INDIAN WELLS, CALIFORNIA - MARCH 05: Camila Osorio of Columbia plays a backhand against Naomi Osaka of Japan in their first round match during the BNP Paribas Open at Indian Wells Tennis Garden on March 05, 2025 in Indian Wells, California.   Clive Brunskill/Getty Images/AFP
INDIAN WELLS, CALIFORNIA - MARCH 05: Camila Osorio of Columbia plays a backhand against Naomi Osaka of Japan in their first round match during the BNP Paribas Open at Indian Wells Tennis Garden on March 05, 2025 in Indian Wells, California. Clive Brunskill/Getty Images/AFP

Naomi Osaka was bundled out of the first round at Indian Wells on Wednesday, falling 6-4, 6-4 to Camila Osorio in the Japanese star's first tournament since injury forced her out of the Australian Open.

Former world number one Osaka, now ranked 56th in the world, looked rusty against the 52nd-ranked Colombian, struggling to find the range on her powerful groundstrokes on a chilly night in the California desert.

"There were certain things that felt extremely off because I could only start to practice serving after a certain amount of time and stuff like that," said Osaka. "So I think given the situation, it wasn't that terrible.

"I don't feel like I played well at all, but I had chances to be in the match."

Osorio, making a return from a lengthy injury break herself, challenged Osaka with an array of drop shots and slices and gained the lone break of the opening set for a 5-4 lead.

She served it out without a hitch then broke Osaka to open the second.

The Japanese star immediately broke back, but Osorio gained the upper hand with a break in the seventh game. After Osaka fought off a match point against her own serve Osorio served it out, fighting off four break points to seal it with a stinging forehand winner.

"It's crazy for me, a dream come true," said Osorio, who pulled out of last week's event in Merida, Mexico, with an abdominal injury.

She had never won a match at Indian Wells, and became the first Colombian woman to beat a former world number one.

Osaka, who returned from a 15-month break last year after giving birth to daughter Shai in 2023, reached her first final since 2022 in Auckland, but retired from the title match with an abdominal injury.

Back for the Australian Open, she was forced to retire from her third round match with an abdominal strain.

"It just feels like a little bump in the road," Osaka said. "I'll be back in Miami and hopefully I'll have way more serve practice under my belt and things like that."

Two-time Wimbledon champion Petra Kvitova, on the comeback trail seven months after giving birth to her son Petr, also fell in the first round.

France's 70th-ranked Varvara Gracheva beat the Czech 4-6, 6-3, 6-4, but the 24-year-old was full of admiration for her 34-year-old opponent, who lifted the trophy at Wimbledon in 2011 and 2014.

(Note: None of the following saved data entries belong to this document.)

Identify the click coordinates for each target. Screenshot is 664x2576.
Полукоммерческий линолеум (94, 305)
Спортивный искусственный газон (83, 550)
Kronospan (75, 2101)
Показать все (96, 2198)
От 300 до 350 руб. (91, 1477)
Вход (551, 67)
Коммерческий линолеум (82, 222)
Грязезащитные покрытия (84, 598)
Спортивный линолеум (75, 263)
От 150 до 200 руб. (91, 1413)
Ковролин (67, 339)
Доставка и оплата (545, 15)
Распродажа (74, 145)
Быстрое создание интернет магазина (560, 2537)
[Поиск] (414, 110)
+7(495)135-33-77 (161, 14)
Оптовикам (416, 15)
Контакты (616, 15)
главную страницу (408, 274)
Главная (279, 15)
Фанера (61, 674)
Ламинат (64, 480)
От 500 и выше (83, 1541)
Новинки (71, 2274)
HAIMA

"If you let me step back a little bit, I really want to congratulate her," Gracheva said. "Because she had a child quite recently, and I'm so happy that she now has the role of a mother and a tennis player, which is very demanding. It's very inspiring for sports, athletes, women -- it's just amazing."

All 32 men's and women's seeds have first round byes in this combined ATP Masters and WTA 1000 tournament.

Gracheva lined up a second-round meeting with ninth-seeded Mirra Andreeva, the 17-year-old Russian who became the youngest ever WTA 1000 champion in Dubai last month.

In other matches, French veteran Caroline Garcia beat US wild card Bernarda Pera 6-3, 6-4 to line up a second-round meeting with second-seeded defending champion Iga Swiatek.

In men's action, Tallon Griekspoor of the Netherlands beat Miomir Kecmanovic of Serbia 6-7 (5/7), 6-4, 6-3 to book a second-round meeting with top-seeded German Alexander Zverev, who heads a field missing world number one Jannik Sinner as he serves a three-month drugs ban.

China's Bu Yunchaokete defeated American Nishesh Basavareddy 7-5, 6-4 to book a second-round match against Russian fifth seed Daniil Medvedev, runner-up the past two years to Carlos Alcaraz -- who is seeded second as he chases a rare three-peat.

Japanese veteran Kei Nishikori, who revealed during the Australian Open that he almost quit tennis last year after lengthy battles with injury, defeated Spain's Jaume Munar 6-2, 5-7, 7-6 (7/3) to line up a second-round match against 18th-seeded Ugo Humbert of France.